= The Life of Saint Audrey =

La Vie Seinte Audree (The Life of Saint Audrey) is a 4625-line hagiography detailing the life, death, and miracles of Saint Audrey, an Anglo-Saxon saint from Ely, Cambridgeshire in Britain.

The only existing copy of La Vie Seinte Audree is contained in a manuscript in the British Library, Add MS 70513 ('The Campsey Manuscript'), recorded in the early 14th century.

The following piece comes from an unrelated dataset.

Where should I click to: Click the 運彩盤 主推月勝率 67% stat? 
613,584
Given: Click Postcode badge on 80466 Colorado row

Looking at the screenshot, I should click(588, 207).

Earlier scholars proposed a date of composition for the poem itself in the late 12th or early 13th centuries, but since the early 2000s scholars have begun to credit Marie de France (fl. 1160 to 1215) as the author.

==Authorship==
La Vie Seinte Audree was recently attributed to the French medieval poet Marie de France. The lines in which the author declares her identity are strikingly similar to what one finds elsewhere in the works of Marie de France:

Ici escris mon non Marie
Pur ce ke sois remembree
La Vie Seinte Audree, verses 4624-4625

Me numeral pur remembrance
Marie ai nun, si sui de France
Les Fables by Marie de France, epilogue, verses 3-4

In addition, the source materials for the Seinte Audree would have been found in Ely, which is near Sawtry, the location of Marie's Latin sources for her Espurgatoire Seint Patriz.

==Sources==
While La Vie Seinte Audree is allegedly a translation of a Latin text, the original source material is unknown. Rupert T. Pickens suggests that, in actuality, Marie de France combined three Latin texts to create her Seinte Audree: the life of Saint Etheldreda, De secunda translatione, and Miracula Sancte Etheldrede.